To this end, it takes advantage of the target energy spillover to adjacent range samples and derives two adaptive receivers resorting to the plain generalised likelihood ratio test (GLRT) and the so-called two-step GLRT-based design procedure.
In order to estimate the disturbance covariance matrix, researchers use a set of secondary data, which is free of signal component and has the same spectral properties as the primary data. A preliminary performance assessment shows that the newly proposed detectors outperform existing solutions in open literature in terms of both probability of detection. It is carried out by means of simulated dataset, generated using multichannel AR models, and the KASSPER dataset, a widely used dataset with challenging heterogeneous effects found in real-world environments.

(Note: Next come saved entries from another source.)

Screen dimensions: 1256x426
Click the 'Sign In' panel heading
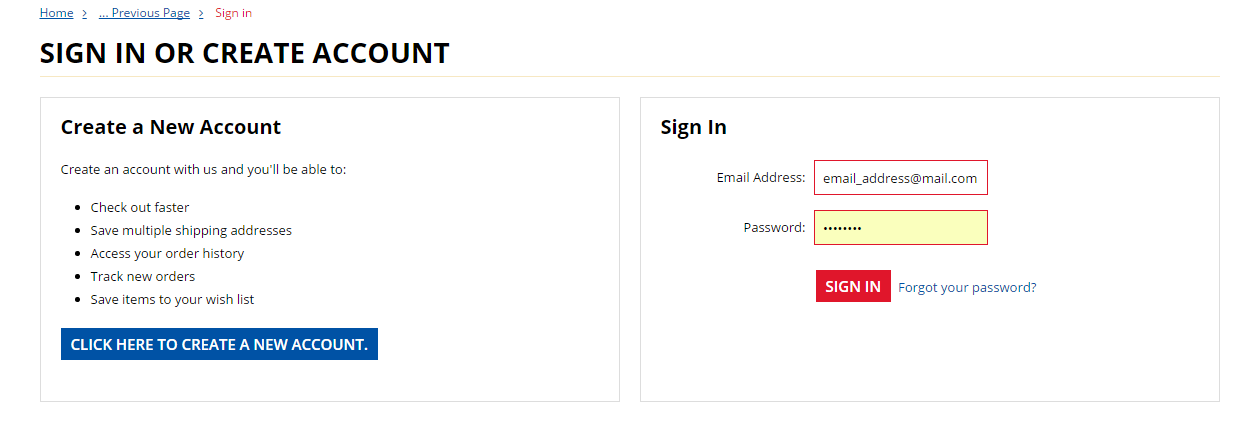point(693,127)
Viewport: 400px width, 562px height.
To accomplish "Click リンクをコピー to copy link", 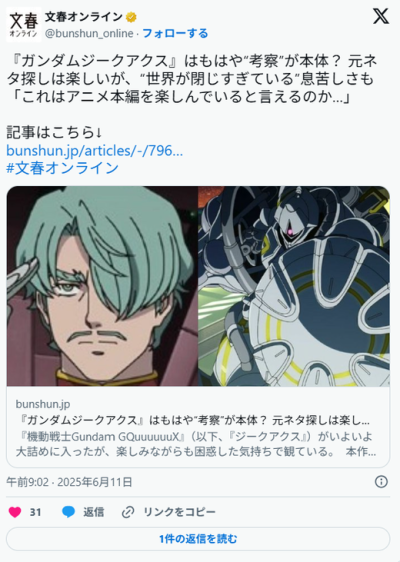I will pyautogui.click(x=180, y=512).
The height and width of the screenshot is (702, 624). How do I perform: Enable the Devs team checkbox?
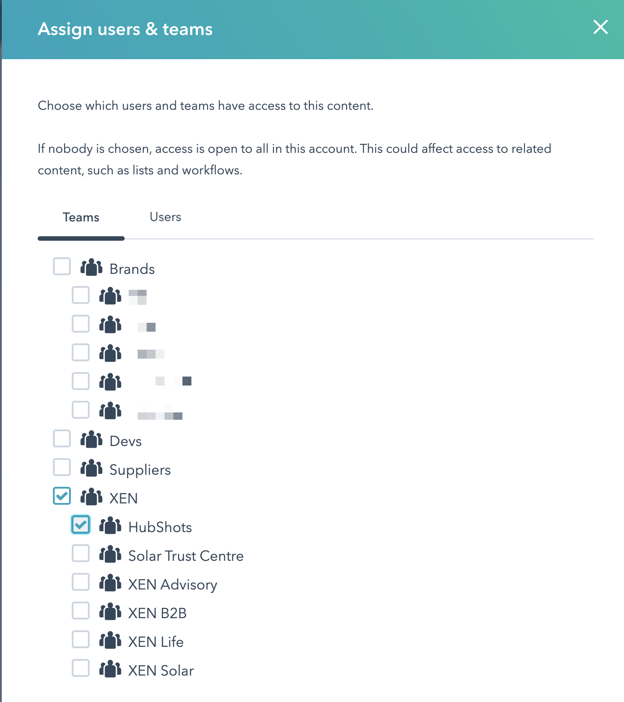click(62, 439)
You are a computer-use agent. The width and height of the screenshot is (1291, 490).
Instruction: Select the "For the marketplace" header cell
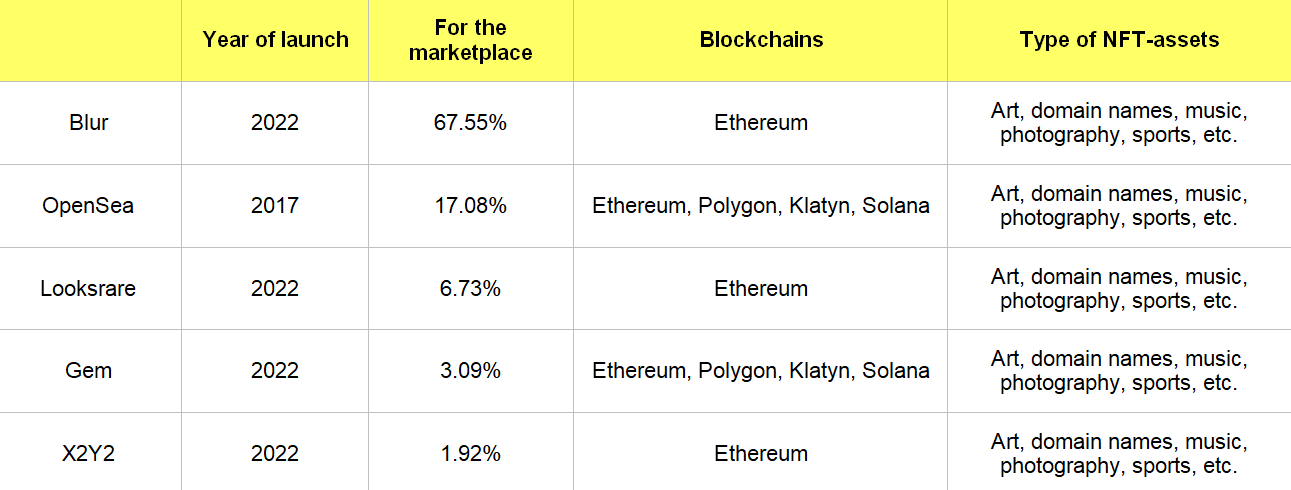coord(471,40)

Moreover, the proposed methods also provide more accurate localisation within the cell under test. Further work would involve the derivation of closed-form estimate of target position for the case of moving targets, in order to reduce the computation load of the proposed detectors for on-line implementation.
This research was supported by the National Natural Science Foundation of China under grant no. 61172166.
Fig. 1 Pd against SNR for the MP-GLRT, the MP-AMF, the SP-GLRT, the P-AMF and the P-RAO with simulated data; Na=4, Np= 16, K = 4, P = 2 and Pfa=10−4 (Image by HAO).
Fig. 2 Range estimation error against SNR for the MP-GLRT and the MP-AMF with simulated data; Na=4, Np=16, K=4, P=2 and Pfa=10-4 (Image by HAO).
HAO Chengpeng, Saeed Gazor, Danilo Orlando, Goffredo Foglia, YANG Jun. Parametric Space-time Detection and Range Estimation of a Small Target. IET Radar, Sonar and Navigation, 11p. DOI: 10.1049/iet-rsn.2014.0081, Available online: 10 September 2014.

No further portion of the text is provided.